Missouri Senate's first-round approval of tax cuts touches off optimism and fear
State Sen. Eric Schmitt, R-Glendale, expects to be in a good mood this weekend, now that the core of his proposal to cut state business taxes is part of a broader bill that has won first round approval in the state Senate.
“It’s a pretty sweeping reform of the state tax code,’’ Schmitt said, adding that he believes Missouri is on track to see the biggest income tax changes since 1929.
But a rival in the likely losing camp -- state Sen. Jamilah Nasheed, D-St. Louis – isn’t happy about it. She fears the bill guts state revenue and will lead to massive cuts in already lean state programs.
“I truly believe it will be devastating to the state of Missouri,’’ Nasheed said.
The Senate voted Wednesday night in favor of SB26, which calls for phasing in over five years a reduction in the state individual and corporate income taxes. The state’s individual income tax rate of 6 percent would be cut to 5.25 percent; the corporate tax would go from 6.25 percent to 5.5 percent.
Final Senate approval is expected next week, which will send the measure to the state House, which also is in a tax-cutting mood.
As Schmitt has sought, the bill also creates a new individual income tax deduction for business income. At the end of the five-year phase-in period, the deduction would amount to 50 percent of the business income.
The bill also would allow a $2,000 deduction for taxpayers who earn less than $20,000.

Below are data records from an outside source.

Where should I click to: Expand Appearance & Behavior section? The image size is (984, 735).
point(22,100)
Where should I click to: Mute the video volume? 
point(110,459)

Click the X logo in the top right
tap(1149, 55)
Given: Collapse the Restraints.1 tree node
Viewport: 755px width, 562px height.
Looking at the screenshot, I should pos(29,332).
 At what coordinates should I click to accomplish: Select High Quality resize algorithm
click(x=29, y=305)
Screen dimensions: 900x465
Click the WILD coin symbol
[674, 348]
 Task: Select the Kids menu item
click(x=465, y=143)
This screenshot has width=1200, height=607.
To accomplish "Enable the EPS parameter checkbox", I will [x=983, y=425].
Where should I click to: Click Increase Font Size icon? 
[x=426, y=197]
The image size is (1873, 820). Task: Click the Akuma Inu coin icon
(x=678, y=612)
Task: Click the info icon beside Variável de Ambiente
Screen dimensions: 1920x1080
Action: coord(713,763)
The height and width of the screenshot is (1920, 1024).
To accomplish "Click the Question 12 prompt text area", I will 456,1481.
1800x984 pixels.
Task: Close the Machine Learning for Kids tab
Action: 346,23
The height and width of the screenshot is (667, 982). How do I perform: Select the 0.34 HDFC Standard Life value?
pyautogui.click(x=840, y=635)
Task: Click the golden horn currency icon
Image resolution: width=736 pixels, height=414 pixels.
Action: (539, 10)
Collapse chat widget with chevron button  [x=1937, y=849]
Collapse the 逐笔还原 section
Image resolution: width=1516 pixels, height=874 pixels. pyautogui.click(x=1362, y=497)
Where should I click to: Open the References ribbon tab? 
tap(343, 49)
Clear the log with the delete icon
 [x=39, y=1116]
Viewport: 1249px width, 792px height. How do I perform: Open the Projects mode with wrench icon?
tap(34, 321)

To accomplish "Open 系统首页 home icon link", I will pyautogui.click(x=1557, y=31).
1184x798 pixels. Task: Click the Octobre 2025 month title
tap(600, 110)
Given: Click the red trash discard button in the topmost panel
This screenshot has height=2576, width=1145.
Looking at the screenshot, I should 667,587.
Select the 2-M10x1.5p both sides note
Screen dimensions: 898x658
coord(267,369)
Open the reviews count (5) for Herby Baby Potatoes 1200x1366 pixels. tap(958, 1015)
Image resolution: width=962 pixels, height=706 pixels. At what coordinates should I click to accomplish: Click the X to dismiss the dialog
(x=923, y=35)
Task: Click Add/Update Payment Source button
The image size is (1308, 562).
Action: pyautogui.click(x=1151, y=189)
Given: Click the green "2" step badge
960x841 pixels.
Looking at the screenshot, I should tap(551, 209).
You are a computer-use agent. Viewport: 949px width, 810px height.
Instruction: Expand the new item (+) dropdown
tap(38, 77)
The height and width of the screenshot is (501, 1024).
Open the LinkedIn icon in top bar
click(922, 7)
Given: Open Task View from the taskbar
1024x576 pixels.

In exchange, the state’s sales tax would increase to 4.725 percent from the current 4.25 percent.
The bill also calls for taxing internet sales, which advocates say would bring in more tax money while making the marketplace fairer for Missouri businesses who now lose business to out-of-state businesses that don’t collect state sales taxes.
What concerns Nasheed is the bottom line. Schmitt and other backers of SB26 estimate that, when fully phased in, the bill will reduce state income by at least $450 million a year.
The Missouri Budget Project, a progressive advocacy group, contends that the annual cut would be closer to $700 million a year.
But Schmitt says he’s confident that, in the long run, the bill will attract more business and add more taxpayers to Missouri’s rolls. “I believe this will grow our economy. I believe we will expand our tax base, we will have more taxpayers, and a lower tax rate,” he said. “I think this puts us on a different path to prosperity.”
Nasheed isn’t so sure. And neither is Gov. Jay Nixon, who has signaled that he’s cool to SB26, particularly the provision increasing the state’s sales tax. (The governor can sign or veto the bill; if he does, Republicans will need 109 votes in the House and 23 in the Senate to overrule him.)
Kansas blamed for Missouri tax-cut focus
Nasheed contends that the loss to the state budget will be closer to $1 billion a year, and that the proposal shifts the tax burden from the haves to the have-nots.
Backers acknowledge that the Senate tax-cut bill is in part a response to massive tax cuts in Kansas, which some in western Missouri believe has contributed to an exodus of businesses from Missouri to Kansas.
But Nasheed and her allies note that Kansas already is experiencing huge budget problems and having to make spending cuts to account for state government’s reduced income. Kansas Gov. Sam Brownback, a Republican, believes the cuts will eventually spur more growth.
In Missouri, critics of SB26 contend that the GOP backers' real aim is to do away with the state’s income tax and replace it with higher sales taxes.
That’s the aim of some major campaign donors in the state, most notably financier Rex Sinquefield, who largely bankrolled a scuttled effort in 2012 to ask Missouri voters to make the switch from an income tax to a sales tax. Sinquefield and allied groups, notably the Show-Me Institute, have cited the economic success in states such as Texas and Florida, that don’t have income taxes.
Backers of the proposed switch have acknowledged that so far the public isn’t keen on the idea. The Budget Project, among others, say the change shifts the tax burden from the wealthy to the poor.
But Sinquefield and his allies believe that the public will come around if it has more information – or sees success in tax-cutting states like Kansas.
Schmitt said he believes that SB26 offers a thoughtful, moderate approach for making some changes in the state’s tax code and then using the phase-in period to determine whether the tax cuts are proving successful.
He is banking that they will. Nasheed is convinced that they won’t. And Nixon will likely find himself in the middle.